Items from a data source
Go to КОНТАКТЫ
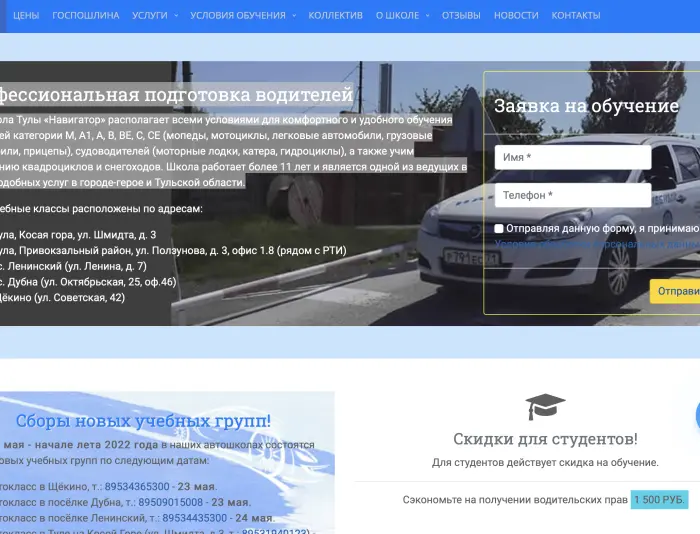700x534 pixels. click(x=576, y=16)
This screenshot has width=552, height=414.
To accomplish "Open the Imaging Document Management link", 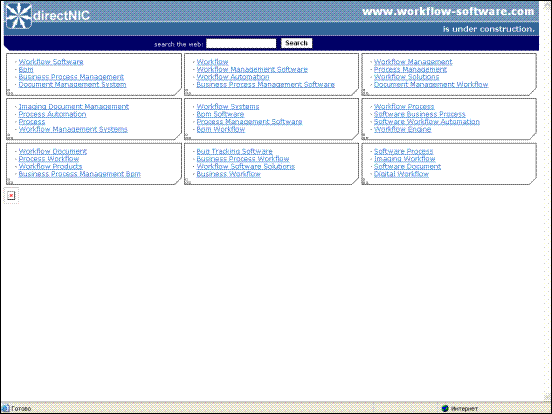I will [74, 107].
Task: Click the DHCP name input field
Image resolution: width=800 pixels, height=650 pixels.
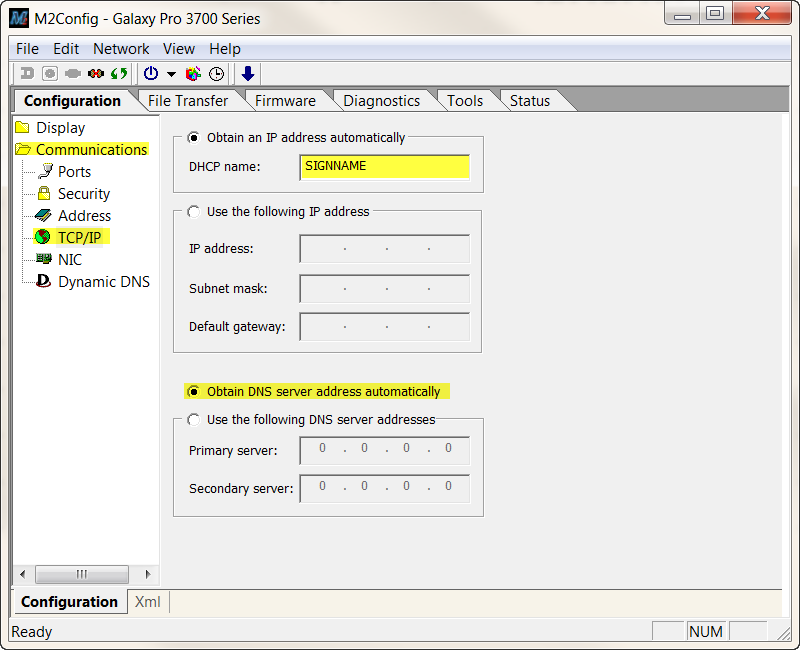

TASK TO CARRY OUT
Each line of the entries that contains "width" counts once; state the total as a bare number.

OUTPUT FOR THIS EXERCISE
2